**EXTRACTED TEXT:**
▼▼▼

I'm doing my own python analytics project on compiling and analysing data from this open-data source:
I've never worked with api's or json's before.. all the info on google or YouTube video's always have an API key.. but I don't know how to get it
so far I've done this:
import requests
import pandas as pd
import time
API_KEY = requests.get('https://data.gov.ie/dataset?q=homelessness&api=true&theme=Housing&sort=metadata_modified+desc')
API_KEY.status_code
# this returns 200 which from google means connected status correct
Then I write this:
#make api call
response = API_KEY.json()
and get back errors:
JSONDecodeError Traceback (most recent call last)
~/opt/anaconda3/lib/python3.9/site-packages/requests/models.py in json(self, **kwargs)
970 try:
--> 971 return complexjson.loads(self.text, **kwargs)
972 except JSONDecodeError as e:
~/opt/anaconda3/lib/python3.9/json/__init__.py in loads(s, cls, object_hook, parse_float, parse_int, parse_constant, object_pairs_hook, **kw)
345 parse_constant is None and object_pairs_hook is None and not kw):
--> 346 return _default_decoder.decode(s)

▲▲▲

**EXTRACTED INFORMATION:**
▼▼▼

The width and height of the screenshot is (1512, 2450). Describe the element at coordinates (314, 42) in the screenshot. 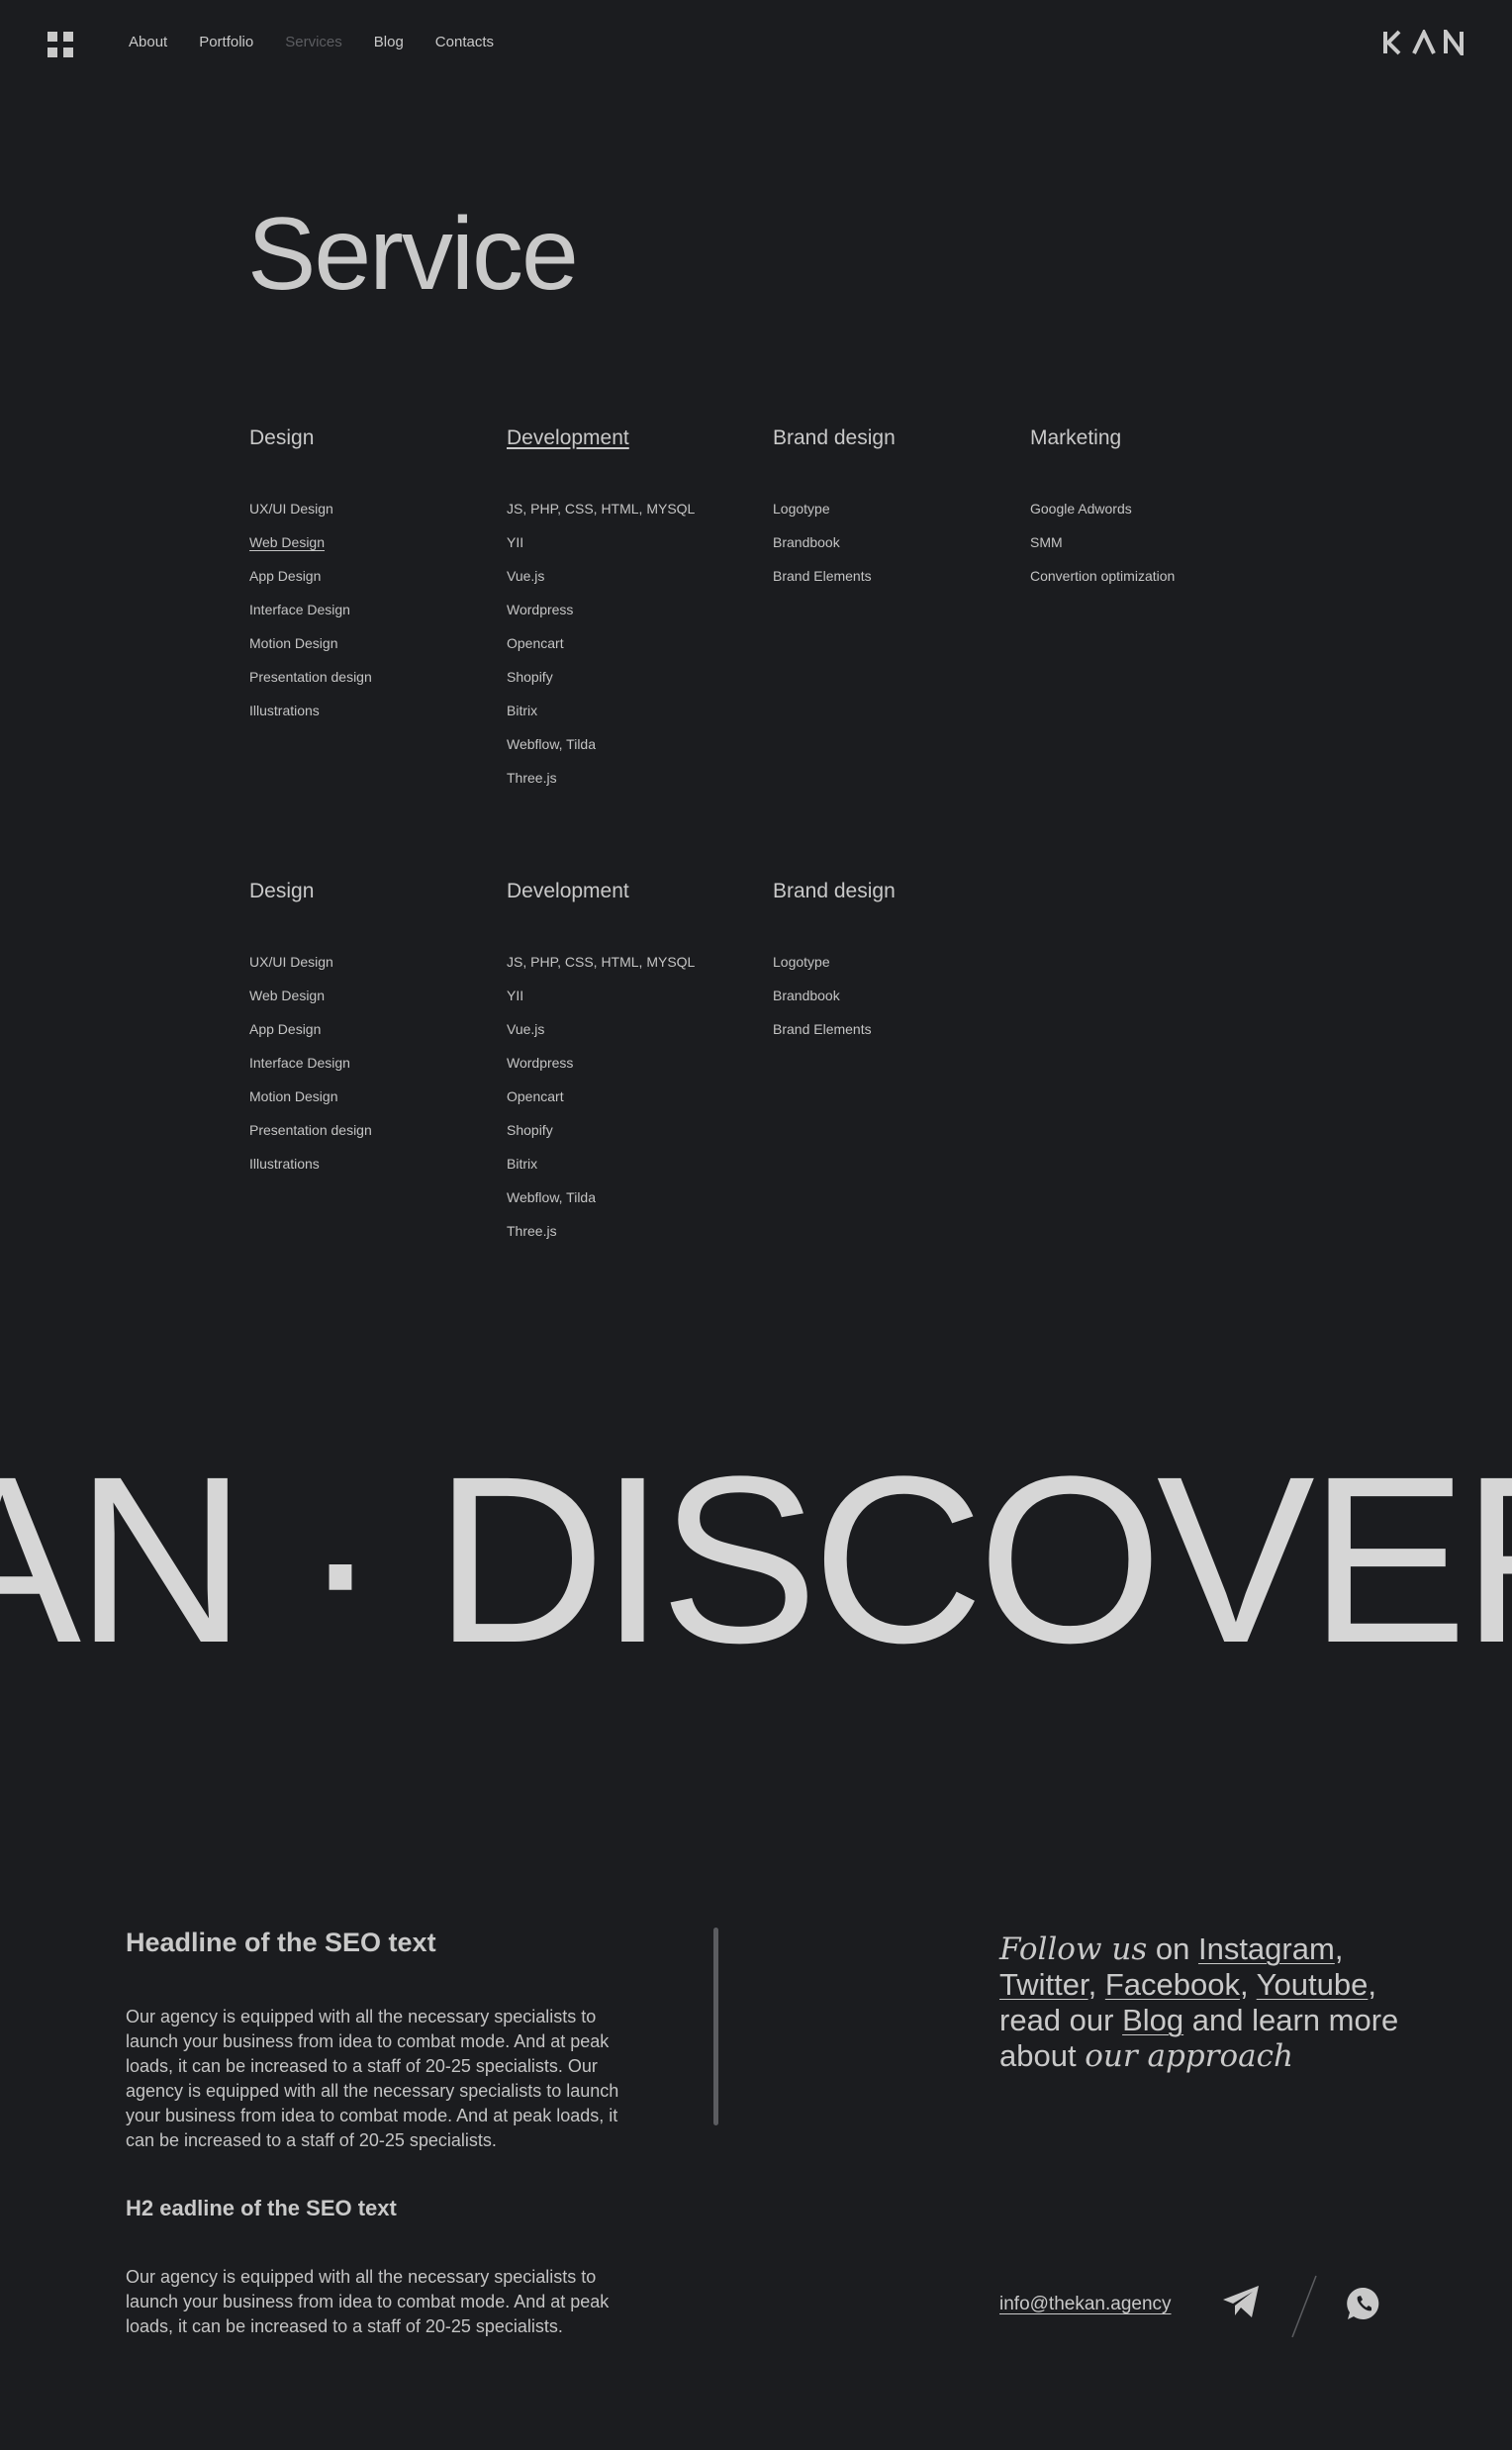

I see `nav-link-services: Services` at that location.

▲▲▲
▼▼▼

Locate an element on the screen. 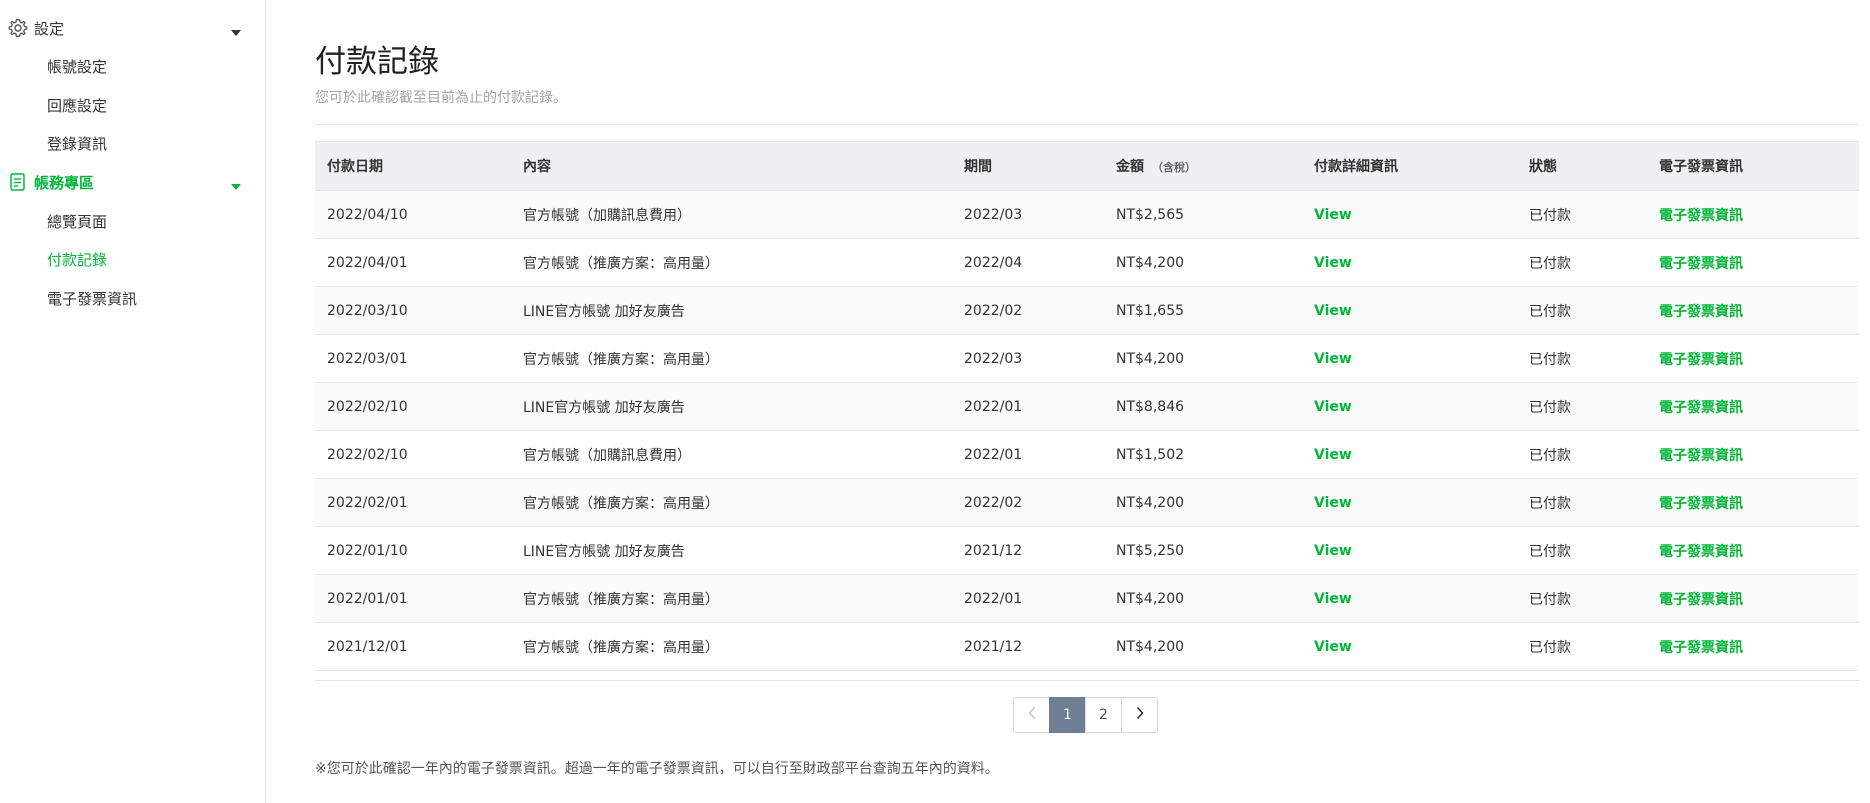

▲▲▲
▼▼▼

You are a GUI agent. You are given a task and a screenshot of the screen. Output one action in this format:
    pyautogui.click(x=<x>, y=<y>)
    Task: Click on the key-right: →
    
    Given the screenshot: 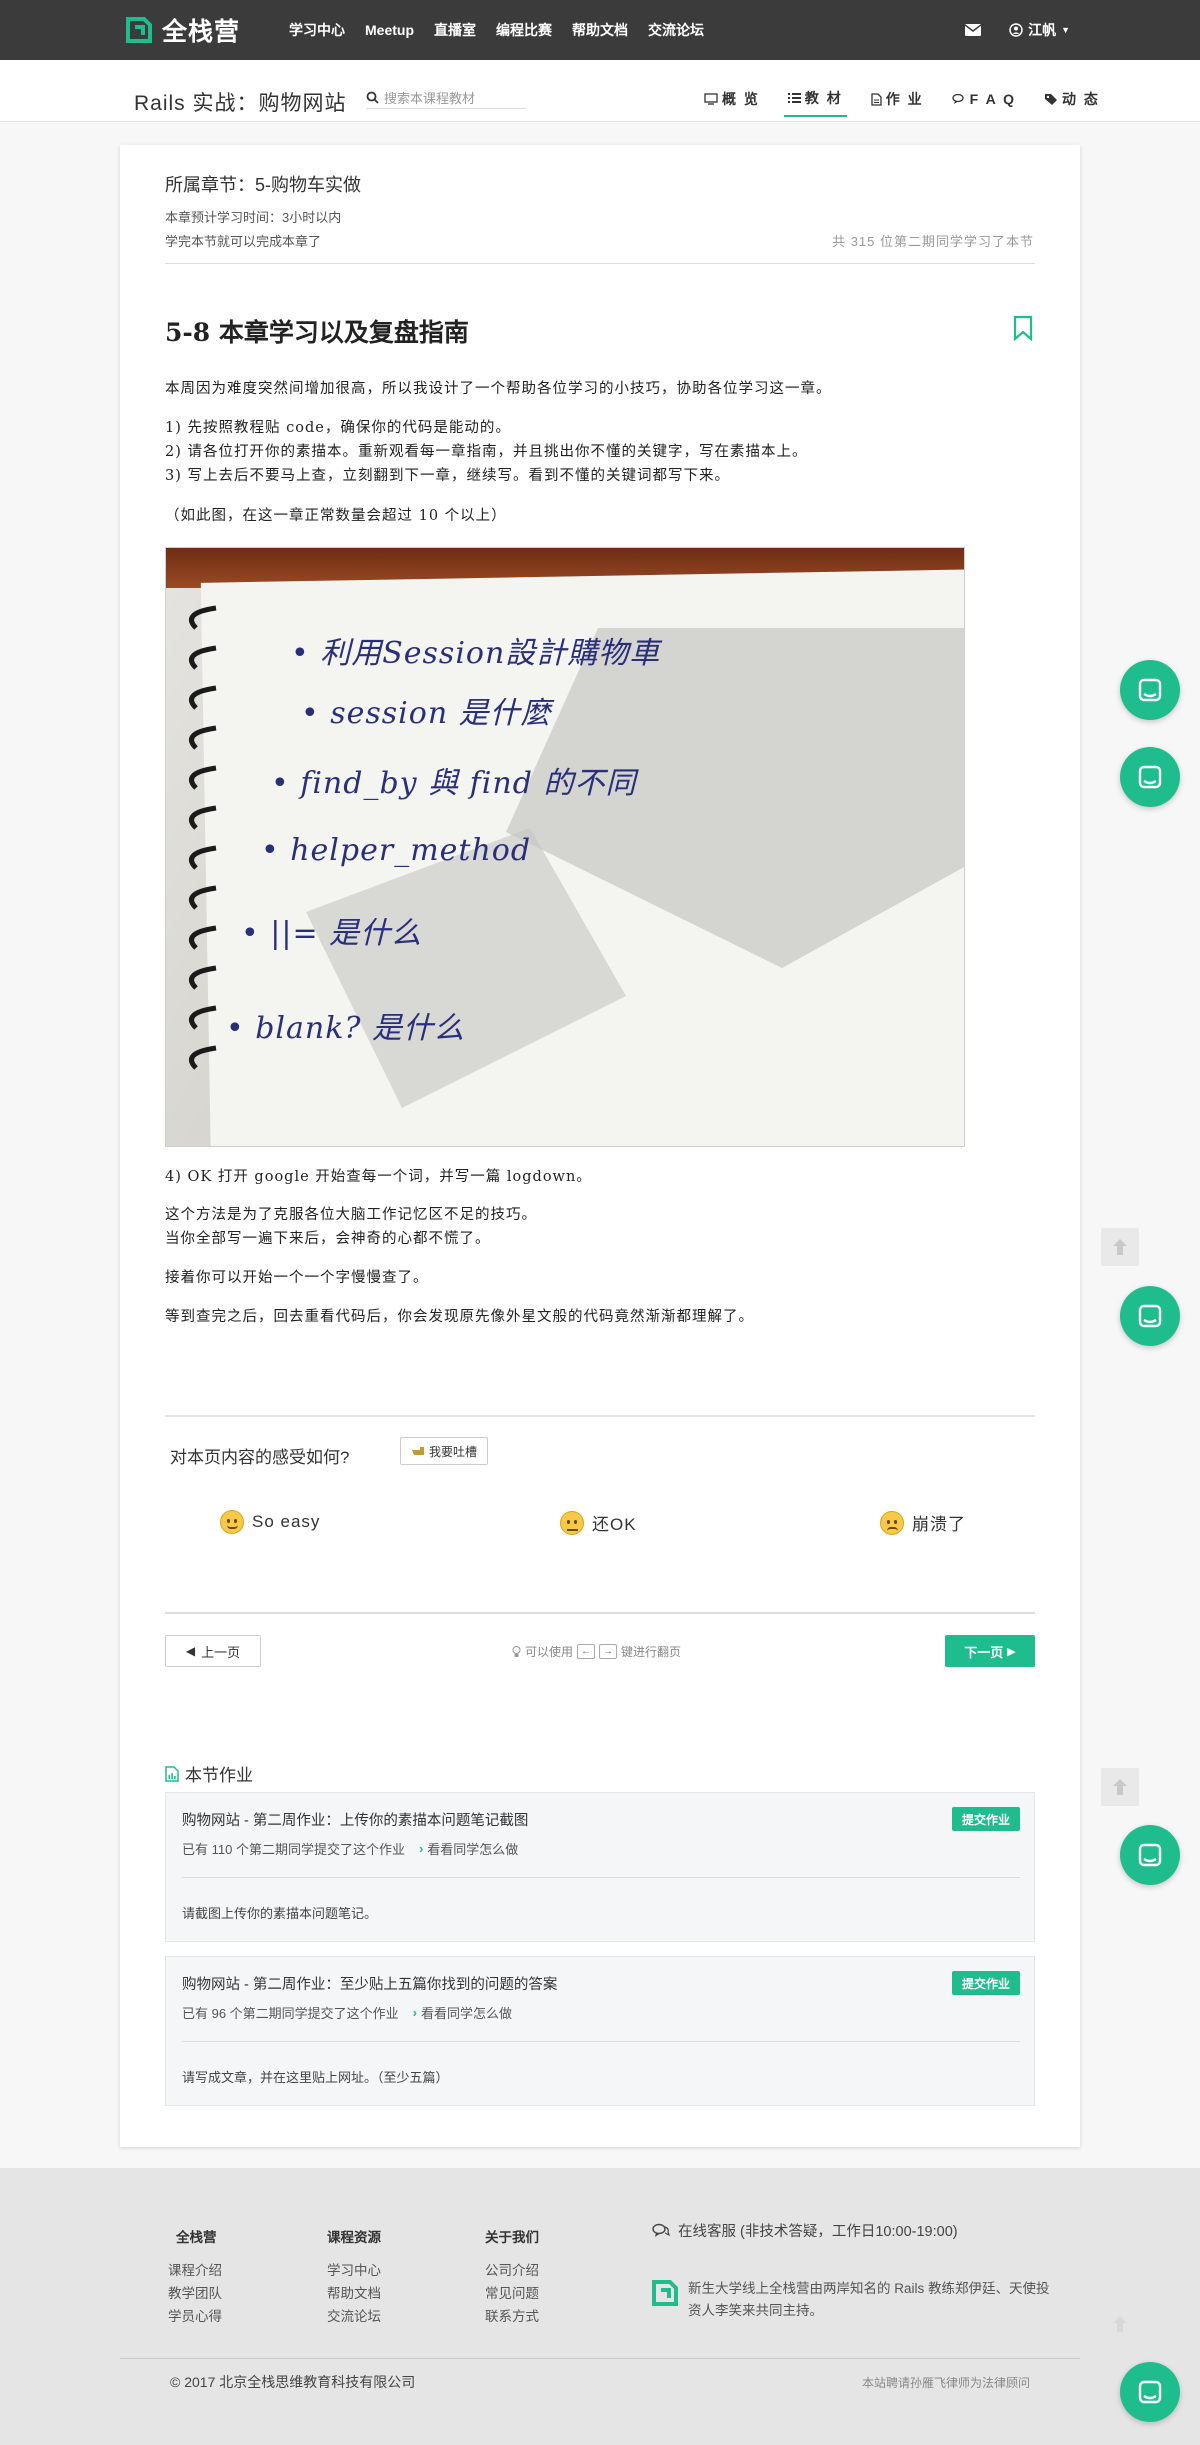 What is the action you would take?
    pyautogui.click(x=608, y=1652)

▲▲▲

**WORK INSTRUCTIONS:**
- A) Translate this sentence from the forum post about the JSON decoding error into Spanish: "I'm doing my own python analytics project on compiling and analysing data from this open-data source:"
- B) Carry on the forum post about the JSON decoding error, picking up right after its last line.

**ANSWER SET:**
- A) Estoy haciendo mi propio proyecto de análisis en Python sobre la recopilación y el análisis de datos de esta fuente de datos abiertos:

- B)
347 if cls is None:
...
...
...
About The Project: What I want it to connect to the data on homelessness in ireland (I would like the data to be easily updatable for future automatic updating but that's later on.. no idea how to do it yet). Ireland is facing a serious crisis with homelessness and housing in general and I would like to see how it has worsened over the years and visualise it. Perhaps get some insight or the scale of the issue. After I do some work with the project I will then import the data into tableau to do some more visualisation then publish my report to my LinkedIn. Perhaps you can advise me if I should be trying to work with csv's or json's?
Any help as always would be sincerely appreciated.
An API key is generally used to access private data and/or make some write operations. It's not the case here, all data are public.
What you need is to get all data from 'Homelessness Report'. You have to proceed in 3 steps:
import requests
# 1. Query the database
q_url = 'https://data.gov.ie/api/3/action/package_search?q=homelessness&rows=100'
packages = requests.get(q_url).json()['result']
# 2a. Process results
df = pd.json_normalize(packages['results'], 'resources', 'title')
# 2b. Filter results
mask = df['title'].str.startswith('Homelessness Report') & df['format'].eq('CSV')
df = df.loc[mask, ['title', 'url']]
# 3a. Download data
data = {}
for idx, row in df.iterrows():
dt = pd.to_datetime(row.title.strip('Homelessness Report '))
data[dt] = pd.read_csv(row.url)
# 4a. Merge data
out = (pd.concat(data, axis=0).droplevel(1).rename_axis('Date')
.sort_index().reset_index())
out.to_excel('Homelessness Report.xlsx', index=False)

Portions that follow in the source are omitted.